商业秘密的概念及其比较法分析
江苏众联成律师事务所 殷昭洋
商业秘密是指不为公众所知悉、具有商业价值并经权利人采取相应保密措施的技术信息与经营信息。其本质在于权利人通过保密维持信息的非公开状态,从而获取竞争优势。商业秘密保护并非赋予权利人排他性专有权,而是禁止他人以不正当手段获取、使用或披露该信息,其保护边界取决于信息本身的秘密状态与权利人的合理保密努力。
一、国际条约与域外法的构成要件比较
TRIPs协定第39条第2项确立了商业秘密保护的国际基准,其构成要件包括:(1)秘密性——信息作为一个整体或其精确组合,在通常处理该信息的领域内不为人普遍知悉或容易获得;(2)商业价值性——因属秘密而具有商业价值;(3)合理保密措施——合法控制信息者根据情况采取了合理步骤。TRIPs将新颖性与保密措施均统摄于“秘密性”这一上位概念之下,前者侧重信息的客观状态(与公知信息相区别),后者强调权利人的主观保密意图及其客观化行为,二者共同服务于维护信息的非公开属性。
美国《统一商业秘密法》的界定与TRIPs高度同源,其认定标准为:(1)不为一般知悉或“不容易获得”——通常依据获取该信息所需的时间与费用进行客观判断;(2)独立的经济价值——因秘密状态而产生,而非信息本身固有;(3)为保持秘密性采取合理努力。
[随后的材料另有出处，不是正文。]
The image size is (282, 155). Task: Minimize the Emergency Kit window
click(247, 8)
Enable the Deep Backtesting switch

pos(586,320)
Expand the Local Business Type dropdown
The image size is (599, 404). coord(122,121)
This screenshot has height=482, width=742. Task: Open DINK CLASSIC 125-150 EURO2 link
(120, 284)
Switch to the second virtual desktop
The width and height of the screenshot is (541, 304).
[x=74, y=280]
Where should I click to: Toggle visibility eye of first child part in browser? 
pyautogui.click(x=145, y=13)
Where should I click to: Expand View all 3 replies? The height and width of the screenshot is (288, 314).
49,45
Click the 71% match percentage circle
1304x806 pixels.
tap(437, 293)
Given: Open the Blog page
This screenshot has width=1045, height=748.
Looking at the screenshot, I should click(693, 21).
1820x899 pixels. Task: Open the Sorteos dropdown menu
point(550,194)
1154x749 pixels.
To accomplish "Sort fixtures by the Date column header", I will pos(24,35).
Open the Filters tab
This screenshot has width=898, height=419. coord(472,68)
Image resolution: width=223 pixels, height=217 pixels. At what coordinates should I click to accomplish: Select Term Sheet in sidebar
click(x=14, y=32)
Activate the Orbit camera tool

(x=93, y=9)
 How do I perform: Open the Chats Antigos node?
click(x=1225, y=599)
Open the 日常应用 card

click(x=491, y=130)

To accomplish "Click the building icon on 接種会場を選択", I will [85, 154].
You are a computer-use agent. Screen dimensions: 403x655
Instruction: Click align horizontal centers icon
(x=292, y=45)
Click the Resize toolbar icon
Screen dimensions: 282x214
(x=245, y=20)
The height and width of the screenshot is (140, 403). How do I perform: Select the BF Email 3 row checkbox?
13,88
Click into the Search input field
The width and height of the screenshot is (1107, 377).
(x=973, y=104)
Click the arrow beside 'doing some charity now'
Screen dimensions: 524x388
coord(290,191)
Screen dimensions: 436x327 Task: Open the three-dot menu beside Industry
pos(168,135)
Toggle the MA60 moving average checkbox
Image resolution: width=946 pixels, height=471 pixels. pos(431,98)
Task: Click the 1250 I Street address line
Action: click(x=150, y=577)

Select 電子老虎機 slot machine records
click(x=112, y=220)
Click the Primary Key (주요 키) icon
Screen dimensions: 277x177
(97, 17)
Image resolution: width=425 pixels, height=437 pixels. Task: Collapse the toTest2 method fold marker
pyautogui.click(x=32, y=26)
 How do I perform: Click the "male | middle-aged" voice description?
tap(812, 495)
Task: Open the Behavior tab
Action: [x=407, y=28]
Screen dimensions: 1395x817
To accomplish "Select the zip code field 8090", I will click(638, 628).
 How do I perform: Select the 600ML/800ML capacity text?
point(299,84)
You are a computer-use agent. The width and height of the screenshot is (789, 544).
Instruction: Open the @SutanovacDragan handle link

美国法特别强调“反向工程”与“独立研发”可作为获取信息的正当性抗辩,这反映出商业秘密保护与技术创新自由之间的平衡考量。《欧盟商业秘密保护指令》第2条的规定同样延续了这一框架,其独特之处在于明确“广泛知晓”的判断以特定行业或科学领域为参照,而非要求信息在普通公众中扩散,并强调商业价值涵盖因信息被不正当获取、使用或披露而造成的损害,包括对持有人的科学技术潜力、商业或金融利益、战略地位或竞争力的负面影响。
三者均以“秘密性—价值性—保密性”为基本骨架,差异仅在表述方式与侧重点。TRIPs的“新颖性”实为秘密性的客观方面的表现,美国法的“不容易获得”与欧盟法的“不广泛知晓或容易获得”功能等价,在价值性要件上,“commercial value”与“economic value”亦属同义替换。可以说,三大规范文本在商业秘密的定性上具有实质一致性。
二、中国商业秘密的规范构造与体系定位
我国《反不正当竞争法》第9条第4款将商业秘密要件界定为“不为公众所知悉”“具有商业价值”及“经权利人采取相应保密措施”,即学理上所称的秘密性、价值性与保密性“三性”要件。1993年《反不正当竞争法》曾使用“能为权利人带来经济利益、具有实用性”的表述,2017年修法将之整合为“具有商业价值”,2019年修法维持不变,这一调整并非对实质内容的改变,而是与TRIPs用语保持统一,同时消除了“实用性”可能产生的歧义——使正在研发过程中的阶段性成果、尚未投入市场但仍具潜在商业价值的信息得以纳入保护范围。
在规范解释层面,我国商业秘密构成要件与国际通行的认识具有高度兼容性。最高人民法院在多起案件中阐明:秘密性要求信息不为所属领域相关人员普遍知悉或容易获得,且权利人需对知悉范围加以限定;价值性涵盖现实的与潜在的经济利益及竞争优势;保密措施则要求权利人在主观上将信息视为秘密,并在客观上采取足以防止泄露的合理防范措施。值得强调的是,司法实践中曾出现将“载体”误列为独立要件的情形,但主流观点已明确:载体仅为证明商业秘密存在的证据手段,而非构成要件本身,信息无论是否固化为书面材料,只要符合“三性”标准即可受保护,无载体仅导致举证困难,不改变其法律属性。
从规范来源看,我国商业秘密制度经历了从借鉴国际经验到自主完善的过程。1995年最高人民法院关于“非专利技术成果”的司法解释已奠定“秘密—实用—保密”的基本框架,2004年技术合同司法解释进一步将“具有商业价值”作为价值性要件的概括表述,最终在2017年修法中实现了用语与内涵的双重统一。这一演进路径表明,我国法的构成要件与TRIPs及美欧规范属于同一规范家族,虽然在“新颖性”与“保密措施”是否分列、价值性表述等方面存在措辞差异,但在解释论上可相互参照,各国实务与学说亦可作为解释我国规定的法理资源。
综上,中国法对商业秘密的定性准确把握了该类信息保护的核心逻辑:商业秘密的价值源于秘密性,保密措施是维持该状态的主观努力与客观行为的结合,商业价值则是其受保护的根本动因,三者有机联系,共同构成商业秘密的法律边界。